Abstract

The best dietary balance of fatty acids, protein, and carbohydrate in patients with both glucose and lipid metabolism disorders remains unclear (1). Substitution of carbohydrates for saturated fatty acids frequently leads to increased triglyceride and decreased HDL cholesterol (2), adverse effects not seen with increased dietary monounsaturated fatty acids (MUFAs) (3). Moderate hyperglycemia can contribute to increased turnover of protein, suggesting increased need for protein in type 2 diabetes (4).


Between January 2000 and February 2001, we randomized 35 patients with the metabolic syndrome or type 2 diabetes to the contemporary American Heart Association (AHA) diet (15% of calories from protein, 30% fat, and 15% MUFAs) or a diet higher in protein, total fat, and MUFAs (25, 40, and 22% of calories, respectively; HiPro-HiMono diet). Enrollment criteria for the 42-week trial were BMI ≥25 kg/m2, elevated fasting glucose (6.1–6.9 mmol/l [110–125 mg/dl] for impaired fasting glucose and ≥6.9 mmol/l [≥126 mg/dl] for diabetes), calculated LDL cholesterol >2.8 mmol/l, and fasting triglyceride ≥1.7 mmol/l. (The trial preceded the National Cholesterol Education Program’s clinical definition of the metabolic syndrome.) These risk factors were also the trial end points.

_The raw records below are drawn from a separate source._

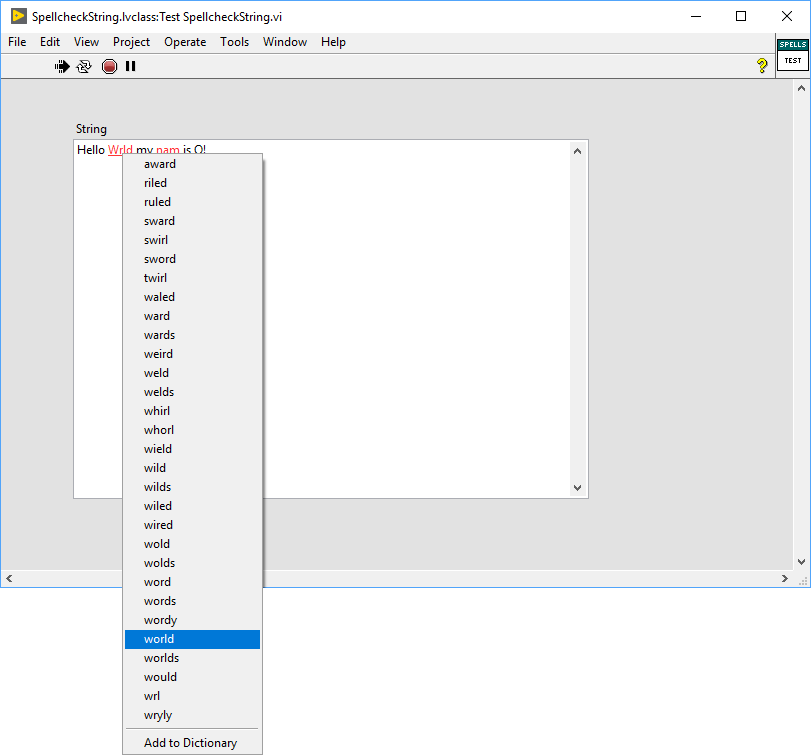
Task: Open the Tools menu
Action: pos(234,42)
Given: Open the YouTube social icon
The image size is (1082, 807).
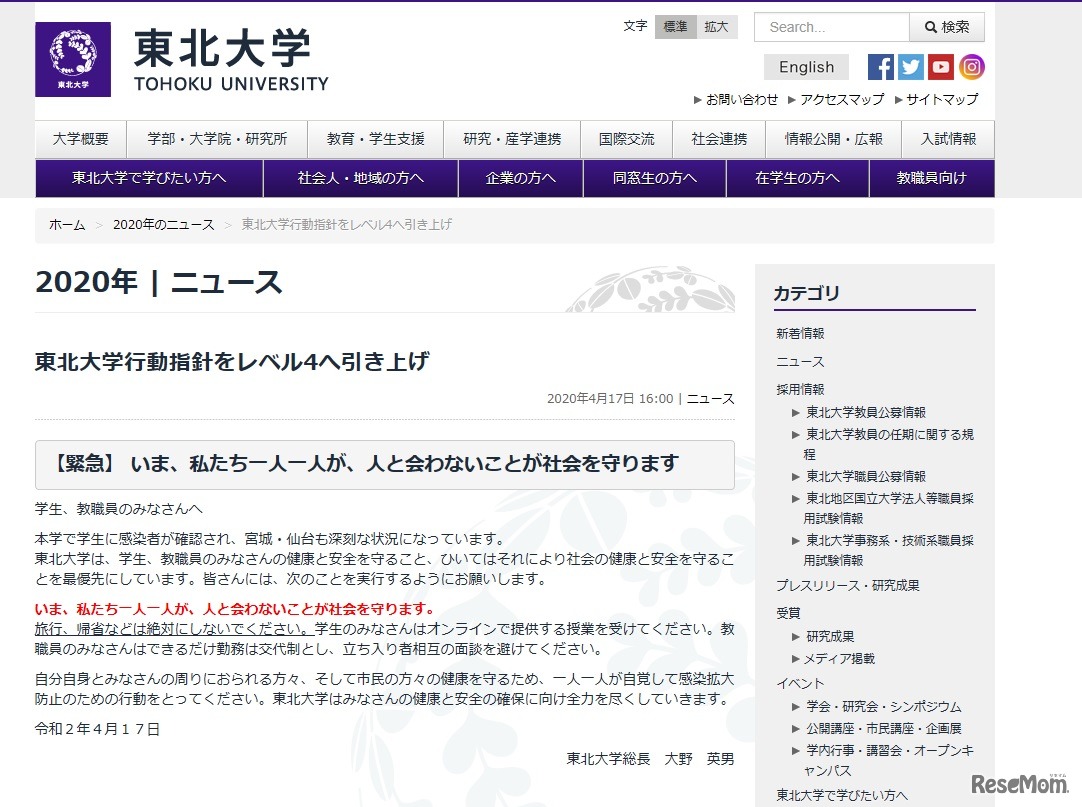Looking at the screenshot, I should tap(941, 67).
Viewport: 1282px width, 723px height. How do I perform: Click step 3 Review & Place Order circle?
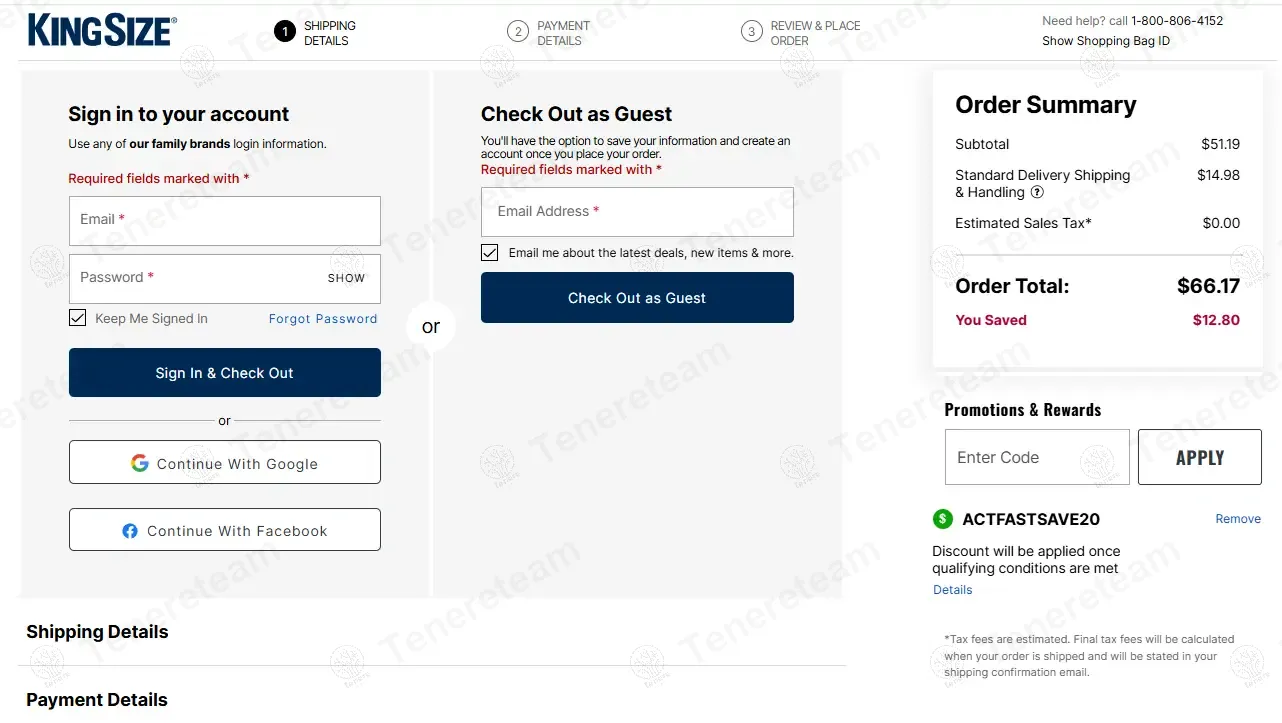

Patients were given a scale to weigh portions and prepared their own food, with the exception of almonds, which were given to the HiPro-HiMono group to replace other primary sources of MUFAs during the last 24 weeks. All patients were taught their diet and to self-monitor food intake and weight by using password-protected web pages with individualized meal plans, menus, and messages from a dietitian.
Twelve patients withdrew within 6 weeks (because of inability to attend clinic, computer problems, and/or health reasons). An additional six patients had one to two missing observations during the follow-up period. Multilevel models were used to describe the dietary effects and permitted the use of all collected data in the statistical analyses, including incomplete cases. At 42 weeks, although trends in risk factors slightly favored the HiPro-HiMono diet, changes were not significantly different between the AHA and HiPro-HiMono groups for weight (−5.9 vs. −9.1 kg; P = 0.768), triglyceride (−0.8 vs. −1.1 mmol/l; P = 0.920), fasting glucose (−2.2 vs. −3.2 mmol/l; P = 0.153), and LDL cholesterol (0.23 vs. 0.18 mmol/l; P = 0.217). The preponderance of patients improved their glycemic control. At 42 weeks, glycemic control was normalized in all 10 patients with impaired fasting glucose; it was also normalized in 2 and reduced to impaired fasting glucose in 3 of 7 patients with diabetes. Food record analyses to evaluate compliance showed that changes from the baseline diets to assigned levels of carbohydrate and total, saturated, and monounsaturated fats were significantly different between the groups, in keeping with different dietary goals. In a similar study (5), with slightly different diets, subjects at the end of 18 months were consuming diets of similar composition.


Our long-term study, enabled by our Internet Management System, was limited by small sample size. The power to detect a 10% difference between groups at α = 0.05 with the observed SDs was <18% for LDL cholesterol, triglyceride, and fasting glucose. Weight loss was a potential confounding factor in the analyses. Nevertheless, the study’s trends support the hypothesis that a diet high in protein and MUFAs may be advantageous in correcting glucose and lipid metabolism abnormalities. Large, randomized, multicenter trials are needed.